Tameside's former leader says 'unpleasantness must end now' after 'hostile' challenge from ex-ally

Tameside’s first female council leader – who resigned at the eleventh hour amid what she described as a ‘hostile’ leadership challenge – has said they must now put their differences aside.

Denton West Councillor Brenda Warrington, who was elected to lead the council in 2018 following the death of Kieran Quinn, announced on Sunday that she would not contest the leadership. She was being challenged by fellow cabinet member and long-serving Labour councillor Ged Cooney, who was appointed group leader unopposed at the party’s AGM on Sunday night.
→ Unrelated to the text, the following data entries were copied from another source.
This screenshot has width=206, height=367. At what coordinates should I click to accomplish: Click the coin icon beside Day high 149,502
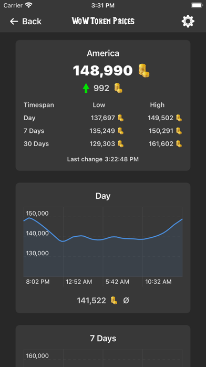179,118
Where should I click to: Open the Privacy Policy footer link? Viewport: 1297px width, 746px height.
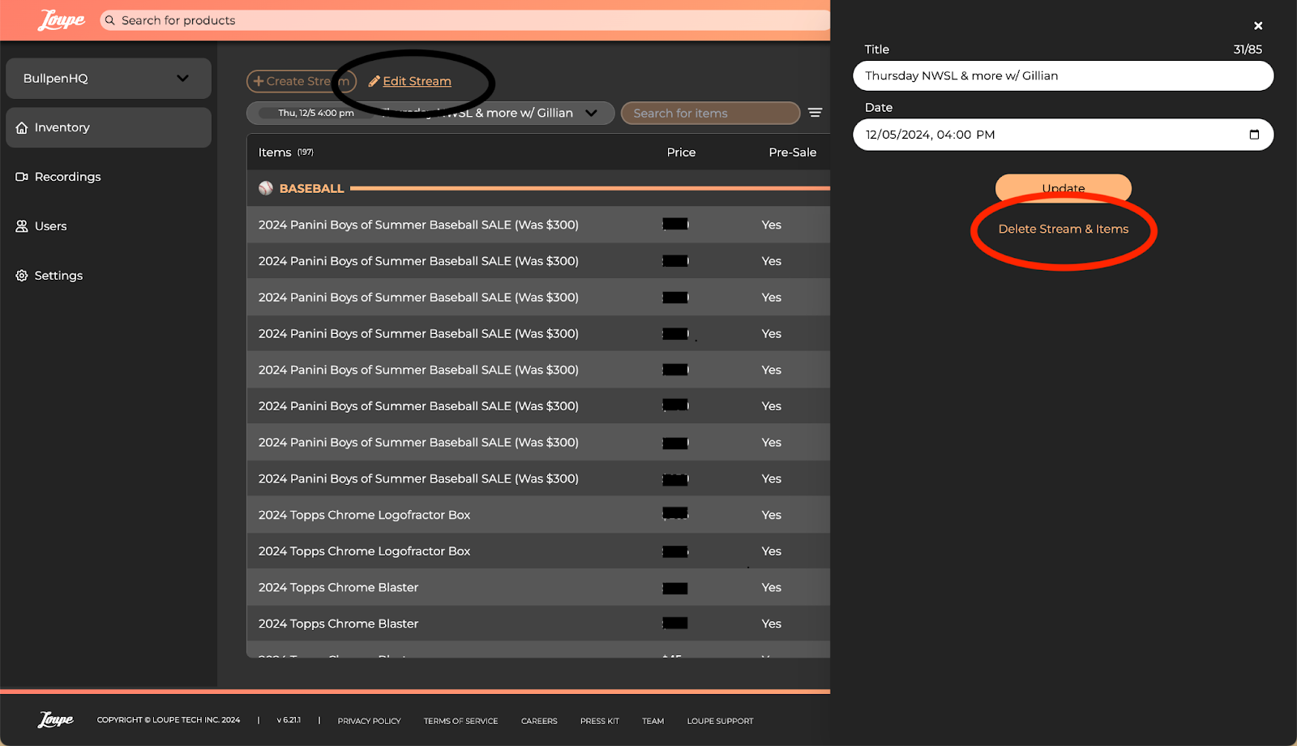tap(369, 721)
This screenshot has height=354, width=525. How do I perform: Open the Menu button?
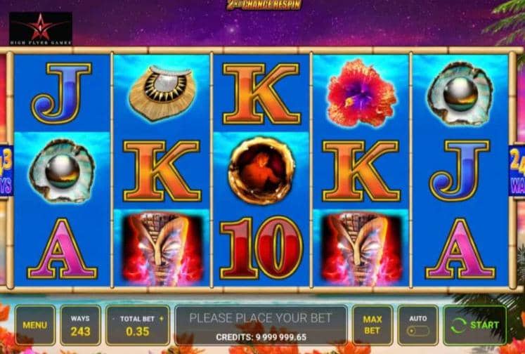click(35, 325)
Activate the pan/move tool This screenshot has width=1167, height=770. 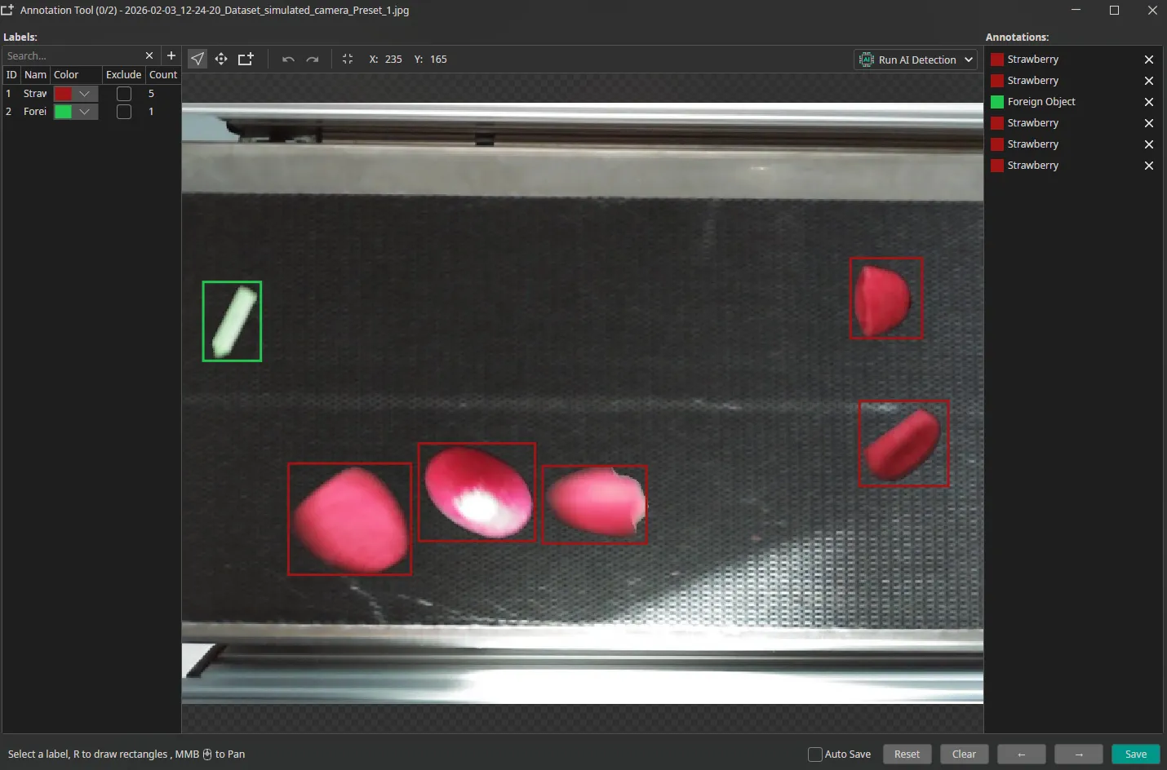point(221,59)
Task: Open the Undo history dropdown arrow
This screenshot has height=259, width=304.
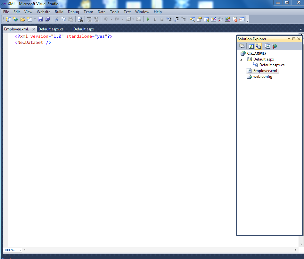Action: (x=111, y=19)
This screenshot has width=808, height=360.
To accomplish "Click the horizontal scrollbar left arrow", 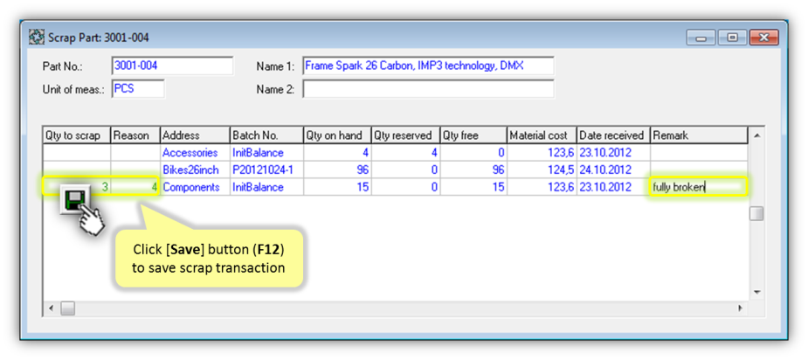I will pyautogui.click(x=52, y=308).
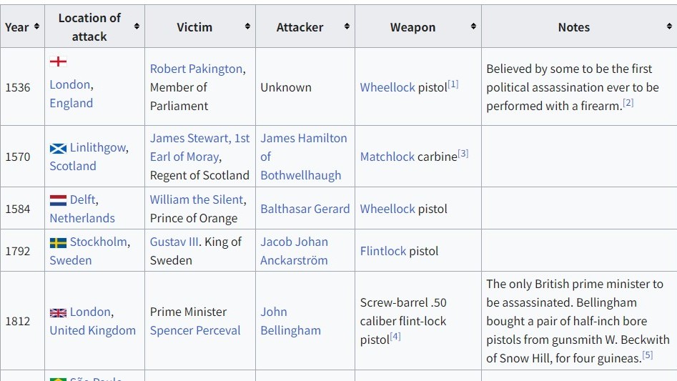
Task: Open the Wheellock link in 1536 row
Action: click(x=387, y=87)
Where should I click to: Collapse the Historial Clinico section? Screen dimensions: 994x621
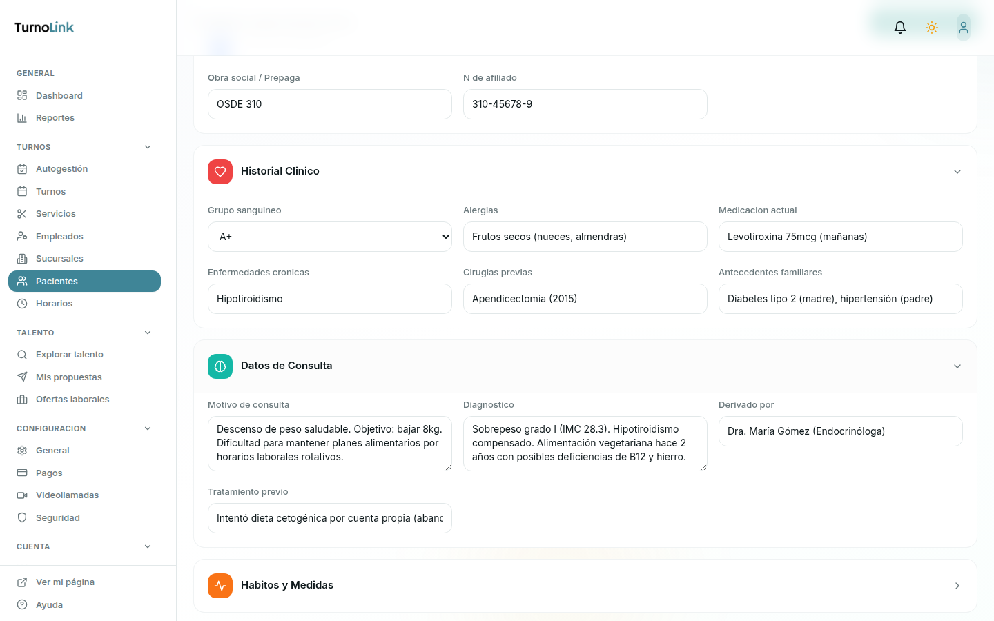pos(957,172)
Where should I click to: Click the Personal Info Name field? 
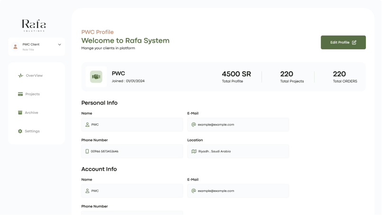tap(132, 125)
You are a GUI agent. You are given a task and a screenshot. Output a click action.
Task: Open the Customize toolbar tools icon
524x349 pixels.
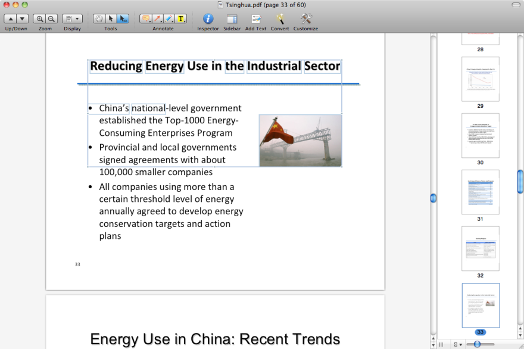(x=305, y=18)
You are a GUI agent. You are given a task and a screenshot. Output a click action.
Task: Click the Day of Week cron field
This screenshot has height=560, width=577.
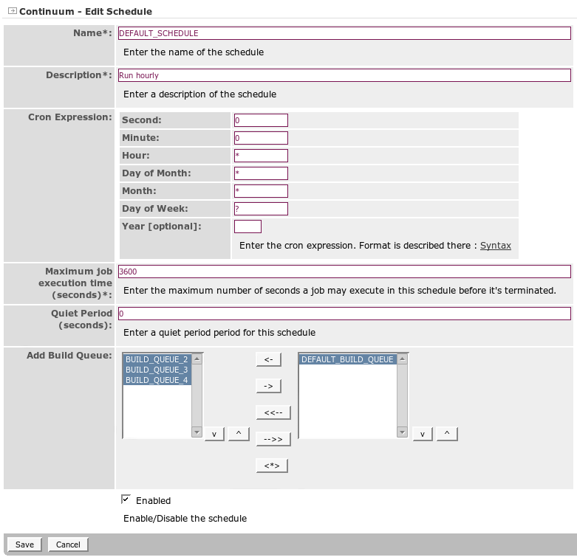261,209

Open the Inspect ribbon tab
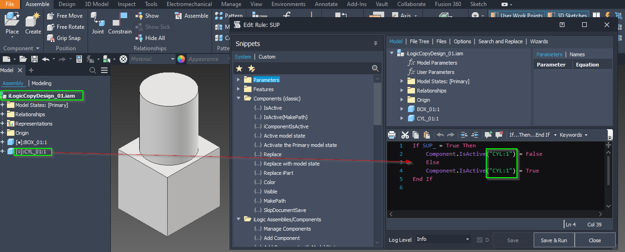click(x=127, y=4)
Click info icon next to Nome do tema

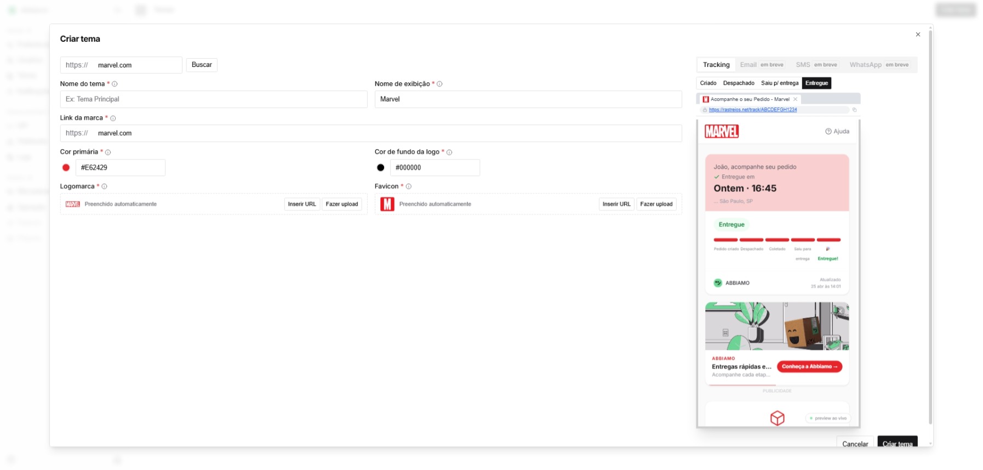coord(115,84)
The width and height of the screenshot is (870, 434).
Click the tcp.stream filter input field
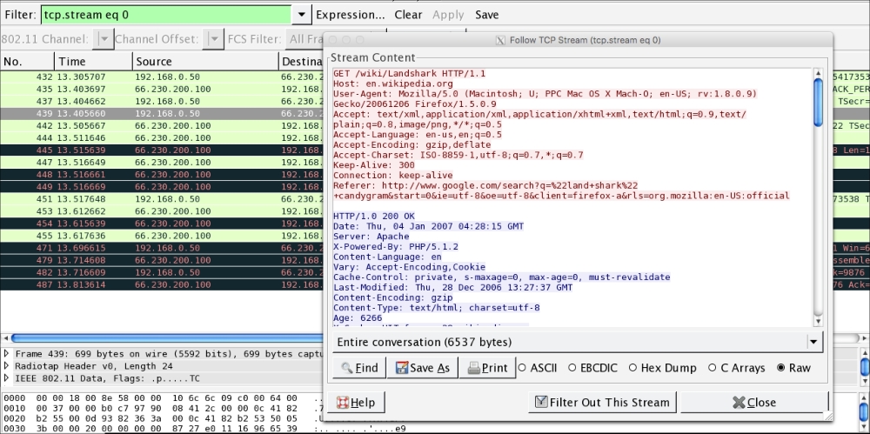165,15
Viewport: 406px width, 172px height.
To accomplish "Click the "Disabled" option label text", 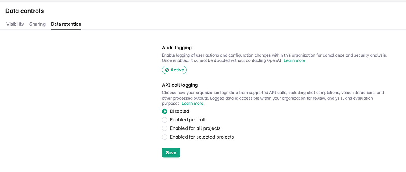I will (179, 112).
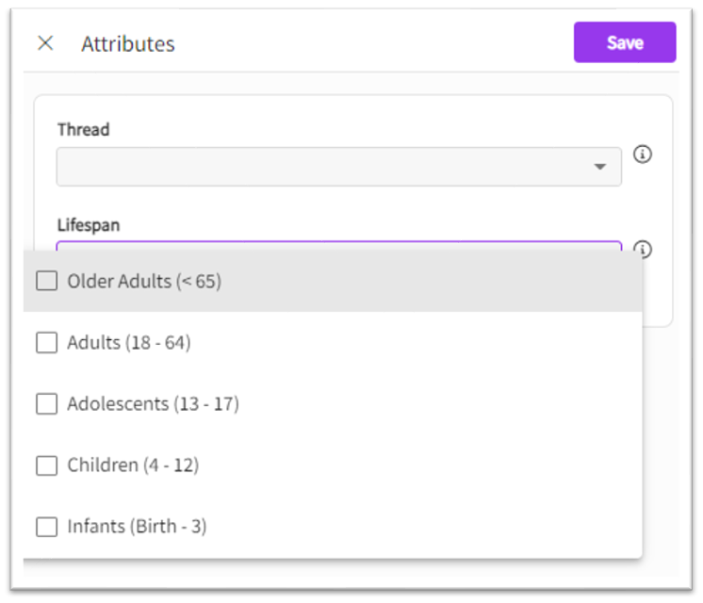Image resolution: width=703 pixels, height=603 pixels.
Task: Toggle the Children (4 - 12) checkbox
Action: coord(46,465)
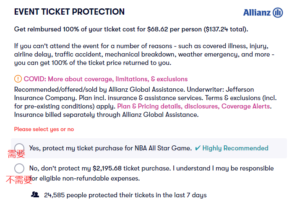Select the No, don't protect radio button

(x=19, y=168)
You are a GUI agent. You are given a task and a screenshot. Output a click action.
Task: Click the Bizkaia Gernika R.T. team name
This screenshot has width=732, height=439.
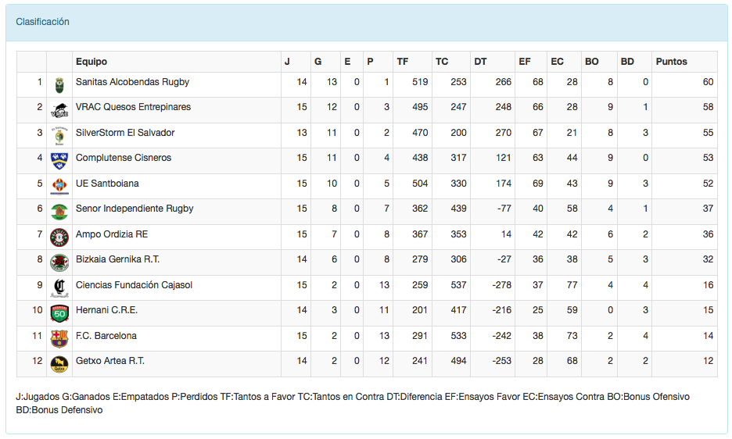pos(117,259)
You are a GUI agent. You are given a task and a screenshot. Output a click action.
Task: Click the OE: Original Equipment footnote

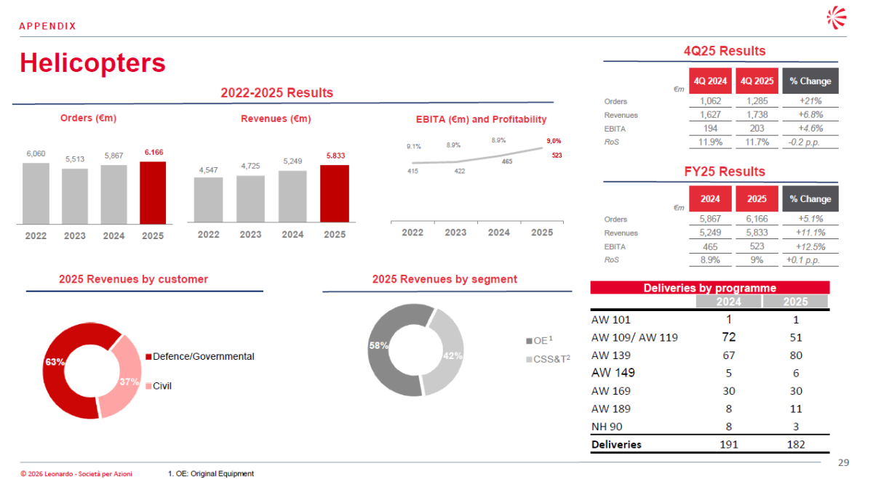211,474
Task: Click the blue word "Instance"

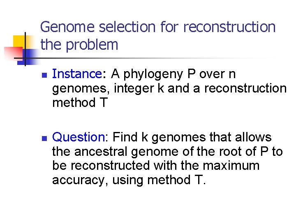Action: tap(77, 74)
Coun Warrington had come out swinging ahead of the AGM with a defiant public statement in which she claimed she would not be ‘bullied, harassed or intimidated’ into standing down from the position she has held since 2018.

READ MORE: Battle to run Stockport council heats up as Lib Dem chief declares leadership bid

She also attacked the conduct of Coun Cooney, alleging her former ‘right hand’ was putting personal ambition before the party and dragging internal matters into the media. Coun Warrington implied she would fight Coun Cooney for the leadership, saying that the choice of the top role lay with the 48 members of the borough’s Labour group.

However party sources were confident that if put to the vote, Coun Warrington would lose – with one saying her support had ‘ebbed away’. It was subsequently announced on Sunday that she had resigned the leadership ahead of the AGM that evening.

She has not stepped down as a councillor and will continue to represent Denton West until it is contested, along with every council seat, in the 'all out' election next year.

In a letter to the Labour group on Sunday night, Coun Warrington said she was saddened that the contest had become ‘so divisive and acrimonious, especially at a time when we should be helping our residents through extremely challenging times and preparing for hugely important all-out elections next year’.

“I do not accept the reasons put forward for the leadership challenge, but I do not believe it conducive to future demands to continue to dwell on and rebut them,” she added.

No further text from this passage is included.